Would you feel free to leave?

My personal answer is:  No.  Which is what the Court of Appeal says as well.  Holding that since it was thus a detention, there had to be reasonable suspicion of a crime.  Which there wasn't.  Hence we suppress the guns, drugs and pills the officers subsequently find.

But it's a messed up inquiry.  Because I wouldn't feel free -- most reasonable people wouldn't feel free -- to leave with a lot less.  Even just cops coming up to you in your car at 2:00 a.m., no floodlights or anything.  Are you really going to just drive away?  No way.  Because I suspect that virtually all of us would think that if we did, they're going to definitely come after us.  Which means we wouldn't feel free to leave.  Yet those facts are the very definition of a "consensual" police encounter to which the Fourth Amendment doesn't apply.

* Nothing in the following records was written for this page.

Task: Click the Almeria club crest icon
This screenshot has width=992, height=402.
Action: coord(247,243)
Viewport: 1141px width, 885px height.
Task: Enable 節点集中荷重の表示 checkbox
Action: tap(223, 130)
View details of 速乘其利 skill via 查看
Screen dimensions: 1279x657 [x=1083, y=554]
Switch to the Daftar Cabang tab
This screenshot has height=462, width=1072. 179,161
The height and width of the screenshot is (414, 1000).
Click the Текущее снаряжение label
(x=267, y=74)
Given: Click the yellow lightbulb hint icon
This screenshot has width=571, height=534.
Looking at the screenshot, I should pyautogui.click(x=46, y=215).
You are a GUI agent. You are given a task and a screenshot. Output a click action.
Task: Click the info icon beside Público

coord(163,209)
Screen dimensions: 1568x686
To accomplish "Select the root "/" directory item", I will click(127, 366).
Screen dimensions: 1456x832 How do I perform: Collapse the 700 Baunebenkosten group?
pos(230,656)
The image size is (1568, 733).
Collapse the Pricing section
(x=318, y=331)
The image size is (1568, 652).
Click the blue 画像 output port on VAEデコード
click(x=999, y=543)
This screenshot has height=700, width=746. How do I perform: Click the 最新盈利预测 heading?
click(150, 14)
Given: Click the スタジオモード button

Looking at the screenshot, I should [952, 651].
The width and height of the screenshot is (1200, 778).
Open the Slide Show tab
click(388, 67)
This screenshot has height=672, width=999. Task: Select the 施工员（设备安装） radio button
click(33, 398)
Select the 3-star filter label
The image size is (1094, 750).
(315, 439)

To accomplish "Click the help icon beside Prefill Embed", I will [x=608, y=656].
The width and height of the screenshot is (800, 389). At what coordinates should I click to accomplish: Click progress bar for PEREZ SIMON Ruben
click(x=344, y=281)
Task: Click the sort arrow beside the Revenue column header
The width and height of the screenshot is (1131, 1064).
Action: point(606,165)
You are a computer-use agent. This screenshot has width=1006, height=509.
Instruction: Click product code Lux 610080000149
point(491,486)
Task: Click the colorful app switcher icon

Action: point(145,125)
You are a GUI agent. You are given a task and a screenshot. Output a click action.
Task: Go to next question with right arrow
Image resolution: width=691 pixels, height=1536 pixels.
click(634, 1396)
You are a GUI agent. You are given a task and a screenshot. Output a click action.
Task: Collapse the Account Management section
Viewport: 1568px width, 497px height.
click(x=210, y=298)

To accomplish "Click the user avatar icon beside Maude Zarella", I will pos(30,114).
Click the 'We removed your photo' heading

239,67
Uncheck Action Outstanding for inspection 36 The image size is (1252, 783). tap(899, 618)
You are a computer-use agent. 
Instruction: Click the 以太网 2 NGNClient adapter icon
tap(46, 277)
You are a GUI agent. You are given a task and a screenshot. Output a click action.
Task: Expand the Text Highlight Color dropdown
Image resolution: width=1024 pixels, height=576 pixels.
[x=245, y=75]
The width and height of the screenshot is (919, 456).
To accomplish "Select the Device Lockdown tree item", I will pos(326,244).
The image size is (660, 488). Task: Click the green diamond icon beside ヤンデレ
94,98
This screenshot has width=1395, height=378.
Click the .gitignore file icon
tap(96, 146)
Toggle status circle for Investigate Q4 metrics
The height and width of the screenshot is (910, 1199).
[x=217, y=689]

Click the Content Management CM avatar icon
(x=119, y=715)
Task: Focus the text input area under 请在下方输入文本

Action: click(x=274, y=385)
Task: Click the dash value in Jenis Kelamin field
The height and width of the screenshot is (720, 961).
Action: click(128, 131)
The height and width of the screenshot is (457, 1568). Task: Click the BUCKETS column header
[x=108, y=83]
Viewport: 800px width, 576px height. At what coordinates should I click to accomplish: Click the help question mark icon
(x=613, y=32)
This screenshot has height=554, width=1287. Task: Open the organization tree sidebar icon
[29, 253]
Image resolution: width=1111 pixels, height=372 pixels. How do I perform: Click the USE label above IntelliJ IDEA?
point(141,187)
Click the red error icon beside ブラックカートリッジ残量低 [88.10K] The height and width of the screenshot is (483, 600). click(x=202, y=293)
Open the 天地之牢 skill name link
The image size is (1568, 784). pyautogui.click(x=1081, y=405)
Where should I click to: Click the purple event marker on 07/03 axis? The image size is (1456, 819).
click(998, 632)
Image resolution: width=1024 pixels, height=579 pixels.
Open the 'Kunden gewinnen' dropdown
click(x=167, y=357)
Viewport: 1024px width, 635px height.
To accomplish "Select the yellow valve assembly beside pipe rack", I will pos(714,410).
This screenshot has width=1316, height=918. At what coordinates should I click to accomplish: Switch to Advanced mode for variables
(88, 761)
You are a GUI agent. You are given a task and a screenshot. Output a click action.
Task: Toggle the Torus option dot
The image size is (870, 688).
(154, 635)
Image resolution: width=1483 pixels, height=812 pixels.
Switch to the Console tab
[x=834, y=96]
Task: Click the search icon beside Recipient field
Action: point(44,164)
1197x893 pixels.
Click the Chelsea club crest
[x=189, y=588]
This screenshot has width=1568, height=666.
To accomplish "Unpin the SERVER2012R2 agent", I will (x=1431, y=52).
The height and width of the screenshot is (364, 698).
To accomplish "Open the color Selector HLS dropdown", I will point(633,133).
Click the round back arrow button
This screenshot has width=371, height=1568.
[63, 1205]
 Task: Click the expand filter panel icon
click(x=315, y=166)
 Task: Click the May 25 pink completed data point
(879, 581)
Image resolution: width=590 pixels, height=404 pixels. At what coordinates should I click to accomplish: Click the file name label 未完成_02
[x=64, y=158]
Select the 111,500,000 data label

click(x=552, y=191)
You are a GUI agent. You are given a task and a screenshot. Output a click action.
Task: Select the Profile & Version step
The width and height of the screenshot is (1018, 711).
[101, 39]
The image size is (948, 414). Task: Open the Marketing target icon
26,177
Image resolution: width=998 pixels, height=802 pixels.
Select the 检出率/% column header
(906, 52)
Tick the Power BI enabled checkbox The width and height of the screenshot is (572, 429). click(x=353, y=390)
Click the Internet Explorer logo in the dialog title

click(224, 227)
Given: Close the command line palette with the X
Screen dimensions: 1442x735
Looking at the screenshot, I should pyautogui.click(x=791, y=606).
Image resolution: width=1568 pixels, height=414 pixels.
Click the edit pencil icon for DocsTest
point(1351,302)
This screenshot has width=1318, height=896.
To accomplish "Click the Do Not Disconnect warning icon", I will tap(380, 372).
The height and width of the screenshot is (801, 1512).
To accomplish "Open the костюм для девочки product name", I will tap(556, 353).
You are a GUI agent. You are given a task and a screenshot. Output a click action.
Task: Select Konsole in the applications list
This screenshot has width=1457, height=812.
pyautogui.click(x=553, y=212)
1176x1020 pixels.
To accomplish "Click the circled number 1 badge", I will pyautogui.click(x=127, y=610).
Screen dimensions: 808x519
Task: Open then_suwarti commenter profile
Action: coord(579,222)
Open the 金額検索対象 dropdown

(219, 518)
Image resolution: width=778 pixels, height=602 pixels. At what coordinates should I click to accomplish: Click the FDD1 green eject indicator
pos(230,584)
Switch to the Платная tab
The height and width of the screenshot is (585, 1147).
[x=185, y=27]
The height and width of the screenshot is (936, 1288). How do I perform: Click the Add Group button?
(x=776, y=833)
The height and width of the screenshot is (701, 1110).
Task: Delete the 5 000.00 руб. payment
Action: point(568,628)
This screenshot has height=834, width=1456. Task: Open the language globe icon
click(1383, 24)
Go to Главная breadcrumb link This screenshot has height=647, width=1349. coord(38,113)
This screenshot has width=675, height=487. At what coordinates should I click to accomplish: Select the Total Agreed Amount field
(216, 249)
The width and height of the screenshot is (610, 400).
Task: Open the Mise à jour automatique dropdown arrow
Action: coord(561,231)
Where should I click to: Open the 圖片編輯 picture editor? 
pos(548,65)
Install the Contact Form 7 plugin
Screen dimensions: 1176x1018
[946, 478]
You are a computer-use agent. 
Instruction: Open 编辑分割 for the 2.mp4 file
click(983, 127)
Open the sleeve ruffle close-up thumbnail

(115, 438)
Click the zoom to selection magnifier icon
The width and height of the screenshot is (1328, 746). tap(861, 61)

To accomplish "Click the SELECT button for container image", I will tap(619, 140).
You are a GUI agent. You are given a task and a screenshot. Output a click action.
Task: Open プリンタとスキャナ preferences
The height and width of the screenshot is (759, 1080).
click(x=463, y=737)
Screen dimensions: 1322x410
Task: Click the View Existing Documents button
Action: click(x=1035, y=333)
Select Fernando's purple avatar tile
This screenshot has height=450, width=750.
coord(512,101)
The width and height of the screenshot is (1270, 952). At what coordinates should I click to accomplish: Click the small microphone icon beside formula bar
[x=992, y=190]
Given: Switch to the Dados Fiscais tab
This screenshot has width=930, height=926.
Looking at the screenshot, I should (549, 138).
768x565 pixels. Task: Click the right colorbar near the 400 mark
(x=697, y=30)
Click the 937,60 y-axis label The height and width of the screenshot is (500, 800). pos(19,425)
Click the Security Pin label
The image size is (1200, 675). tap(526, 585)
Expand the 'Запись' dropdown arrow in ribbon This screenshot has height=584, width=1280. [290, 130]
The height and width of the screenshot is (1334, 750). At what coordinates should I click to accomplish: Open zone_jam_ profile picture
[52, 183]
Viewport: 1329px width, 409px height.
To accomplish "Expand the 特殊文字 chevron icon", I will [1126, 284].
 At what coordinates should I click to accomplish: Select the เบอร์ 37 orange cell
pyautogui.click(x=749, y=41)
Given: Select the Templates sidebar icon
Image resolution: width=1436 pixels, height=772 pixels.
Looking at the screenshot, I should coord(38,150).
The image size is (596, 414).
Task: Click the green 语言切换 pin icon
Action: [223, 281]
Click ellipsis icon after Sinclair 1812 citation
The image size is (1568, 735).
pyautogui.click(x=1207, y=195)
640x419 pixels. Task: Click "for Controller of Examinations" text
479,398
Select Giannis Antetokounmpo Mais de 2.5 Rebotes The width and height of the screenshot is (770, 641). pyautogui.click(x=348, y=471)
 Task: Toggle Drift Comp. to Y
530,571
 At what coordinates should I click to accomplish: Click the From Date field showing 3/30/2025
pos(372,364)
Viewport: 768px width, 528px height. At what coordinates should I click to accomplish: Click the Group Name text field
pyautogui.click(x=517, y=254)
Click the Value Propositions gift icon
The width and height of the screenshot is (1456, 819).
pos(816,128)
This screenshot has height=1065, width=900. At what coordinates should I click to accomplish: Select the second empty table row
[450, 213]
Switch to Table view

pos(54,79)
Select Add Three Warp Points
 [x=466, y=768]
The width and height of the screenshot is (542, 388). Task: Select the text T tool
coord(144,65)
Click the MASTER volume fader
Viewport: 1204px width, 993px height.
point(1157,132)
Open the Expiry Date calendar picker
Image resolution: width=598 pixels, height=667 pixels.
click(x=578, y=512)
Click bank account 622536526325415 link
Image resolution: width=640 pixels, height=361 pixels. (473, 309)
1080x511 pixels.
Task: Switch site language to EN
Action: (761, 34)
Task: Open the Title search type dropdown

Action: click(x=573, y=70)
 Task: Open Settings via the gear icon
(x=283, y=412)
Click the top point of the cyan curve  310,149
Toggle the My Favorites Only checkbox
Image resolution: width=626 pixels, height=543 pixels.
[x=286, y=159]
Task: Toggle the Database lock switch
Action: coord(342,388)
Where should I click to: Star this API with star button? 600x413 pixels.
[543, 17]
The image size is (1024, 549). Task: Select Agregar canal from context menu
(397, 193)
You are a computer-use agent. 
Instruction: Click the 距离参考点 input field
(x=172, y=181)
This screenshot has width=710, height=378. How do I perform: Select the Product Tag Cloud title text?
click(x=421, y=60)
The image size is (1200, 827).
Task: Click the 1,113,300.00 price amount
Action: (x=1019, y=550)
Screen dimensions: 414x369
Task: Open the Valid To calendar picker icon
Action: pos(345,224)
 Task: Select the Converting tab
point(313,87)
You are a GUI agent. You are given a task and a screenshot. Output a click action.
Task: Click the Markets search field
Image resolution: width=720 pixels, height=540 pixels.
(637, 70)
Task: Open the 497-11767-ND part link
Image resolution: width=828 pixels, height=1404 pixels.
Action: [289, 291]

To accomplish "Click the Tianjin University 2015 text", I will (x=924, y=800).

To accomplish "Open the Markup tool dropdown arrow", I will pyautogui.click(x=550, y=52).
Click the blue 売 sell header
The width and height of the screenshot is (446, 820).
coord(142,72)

Making the Fourth Amendment test depend on whether a reasonable person would feel free to leave just seems silly.  Because no one seems free to leave.  Even when, in fact, they are.

Plus, the only ones who actually "know" whether they're free to leave are likely to be limited to lawyers, law professors, or (other) hardened criminals.  So it seems incredibly artificial to decide whether there's a seizure based upon what a totally uninformed person would perceive based upon a set of facts in which the practical realities almost always militate in favor of sitting tight once the police approach you.

I'm thinking that maybe the right approach would be a Miranda-type thing.  Maybe what we want to say is that a ton of police encounters are presumptively detentions -- something that reflects the actual reality of what most people feel -- unless the police proactively say something like "You're free to leave if you'd like, but [if you want to talk to me, blah blah blah] . . . ."  There'd be a lot of upside to such a rule.  That way you'd know whether you were, in fact, free to leave.  And could actualize your desires if you'd like.  It'd also avoid the dangers -- life-risking, in some circumstances -- of someone thinking that they're free to leave when the police take a different perspective.  We'll basically just assume that in most police encounters, other than the most obviously benign, someone is not free to leave unless the police tell 'em otherwise.  (Now, if they leave anyway, and there's no reasonable suspicion, that's fine, we can't validly arrest 'em.  But letting them know the scoop in advance seems like a valuable -- and easily obtainable -- objective.)

The people here seem to me like they were, in fact, free to leave, and had they left, I'd have been fine with that.  Maybe a brighter-line rule would both make cases like this easier to adjudicate as well as have substantial real-world advantages to boot.